Friday, September 09, 2005

I'm fighting cancer! Ask me how!

Via Forbes:

Here's news that could ease worries about breast cancer: Women with higher levels of daily stress showed a lower risk of developing the disease, according to new research.

Yes, I'm seriously stressed out right now. I leave tomorrow to go back to Boston for my dissertation defense on Tuesday. I'm doing "chicken dance," as my husband would say, trying to get paperwork together, picking up my suit from the dry cleaners, cramming last-minute reading, making sure my students are taken care of for the week, trying to remember the word "casuistry," and so on.

On top of that, I'm fighting what's known in the land of perpetual graduate students (gradual students?) as "Impostor Syndrome." This syndrome is marked by a paranoia that the "Phony Police" will arrive at one's door to declare that the individual was only accepted to graduate school through a clerical error, and thereby all work to this point is null and void and by the way, you're a complete fraud, intellectually-speaking. It seems that far more women than men are plagued by this syndrome, for some reason. I'm just feeling a tsunami of self-doubt washing over me. I know well that my advisor wouldn't have arranged the defense were I not ready for it, but the little voice in the back of my head says "Yes, but you've slyly convinced him over the years that you're not a fraud, but you know deep down you don't really deserve a PhD."

This isn't at all a plea for pity and encouragement. I ranted last night to my husband "If one more random person tells me 'you'll be great!' I'm going to freak out!

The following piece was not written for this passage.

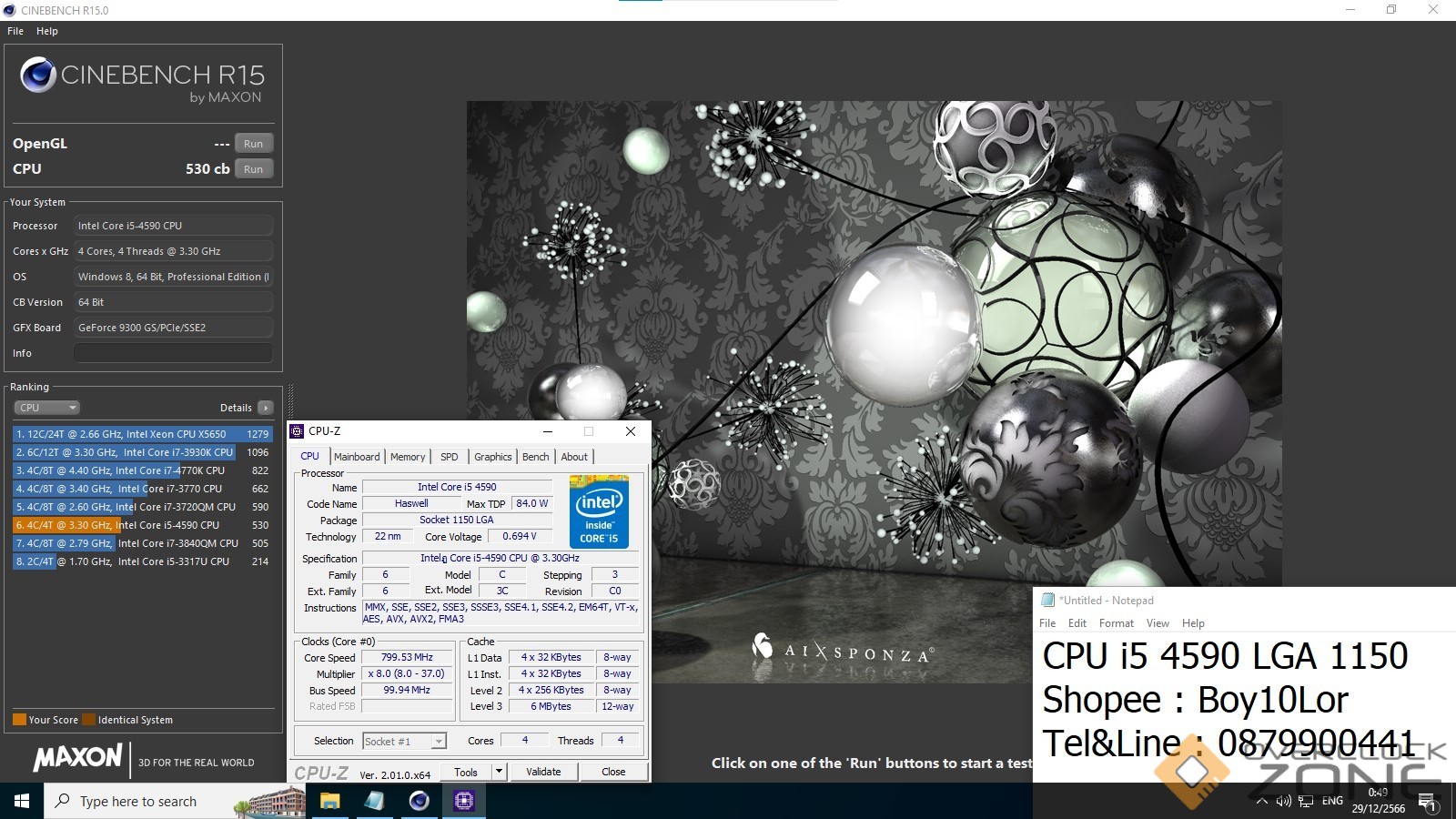Switch to the Mainboard tab in CPU-Z
This screenshot has width=1456, height=819.
357,457
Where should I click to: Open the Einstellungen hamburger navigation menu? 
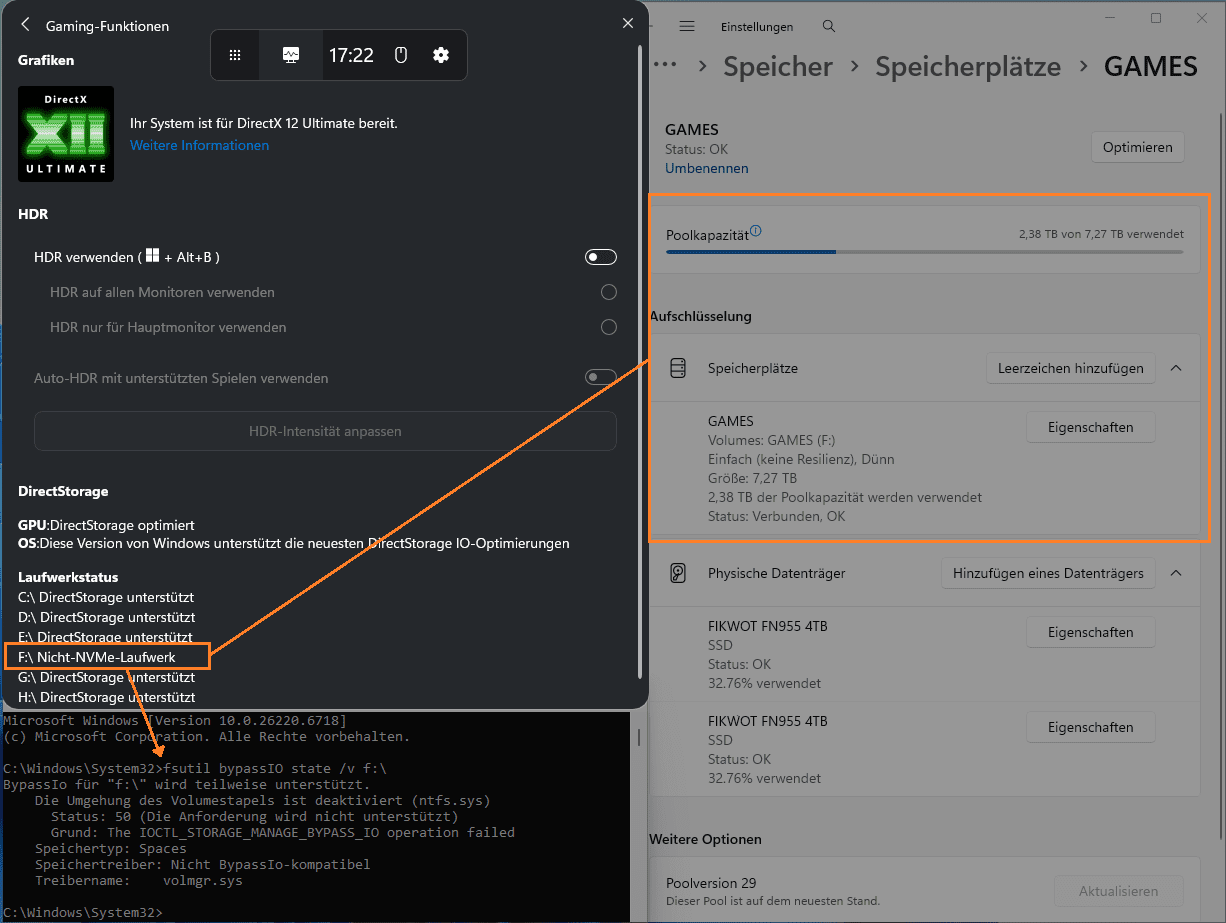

These people don't even know me or my work! How do they know I'll 'be great'?!" This rant came after the massage therapist I went to see yesterday, to whom I had to explain what a dissertation defense is, told me that I would 'do great!' at my defense. Yes, you can tell that the massage did wonders for my mood and stress levels.

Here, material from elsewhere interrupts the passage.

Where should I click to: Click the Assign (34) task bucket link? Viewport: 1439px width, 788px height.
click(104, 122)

I do know, in the pit of my stomach, that I will do fine at the defense. My advisor has already asked me where we should go for my congratulatory dinner. But I'm the most lazy perfectionist you'll meet. I expect perfection from myself, but am rarely willing to put in the effort that it requires. I want to really ace the defense, but I could have done a much better job in terms of really studying some of those secondary sources. It's my very last exam, ever, so maybe you can understand why I want to do very well and not just eke a pass.

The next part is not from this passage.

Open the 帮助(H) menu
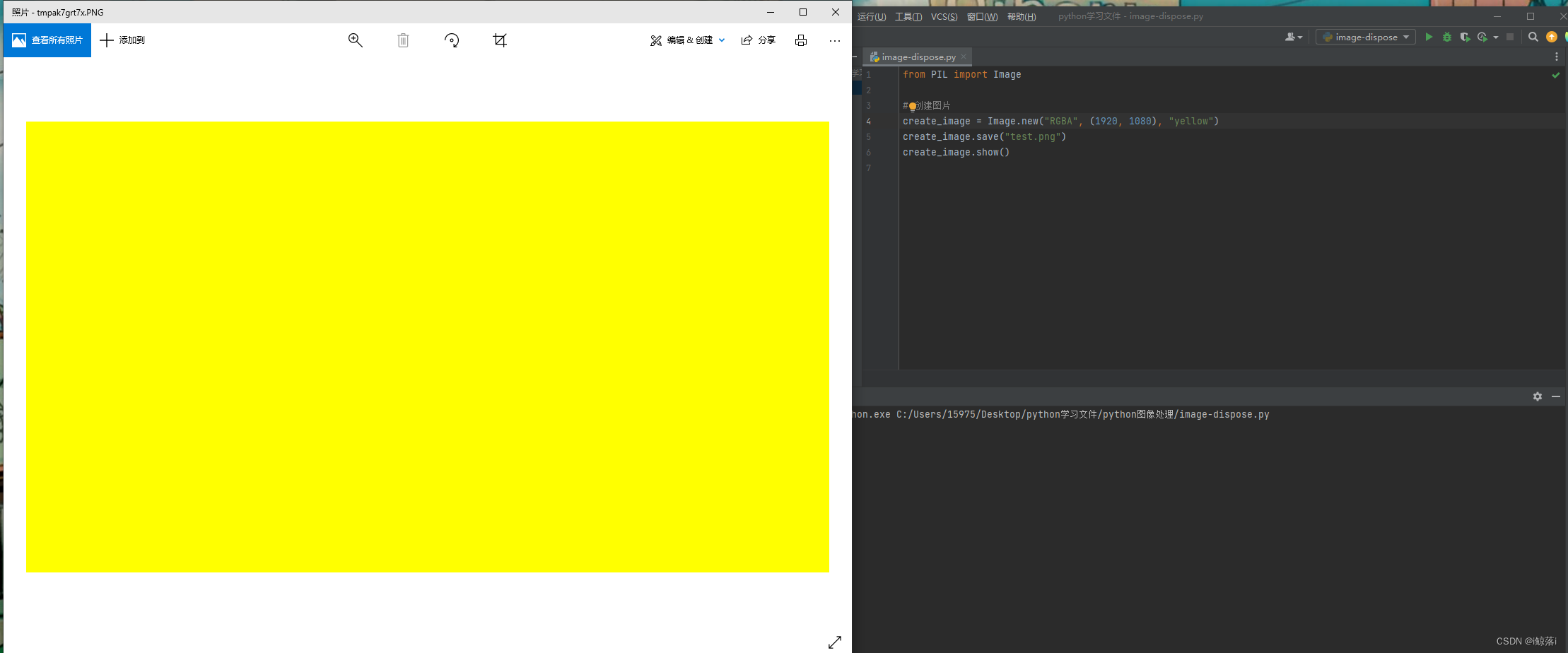1022,16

Fortunately, my second reader has resurfaced. Apparently the barn burned down and then he fell down a well and Lassie couldn't find the sherrif to come rescue him...Or something.

Sorry for ranting. Had to be done.

PS: Forgot to mention that one of the members of the defense committee is a person to which I just submitted the letter of application for my dream job. She would be my immediate supervisor and is going to see me have a meltdown on Tuesday. It's anxi-tastic!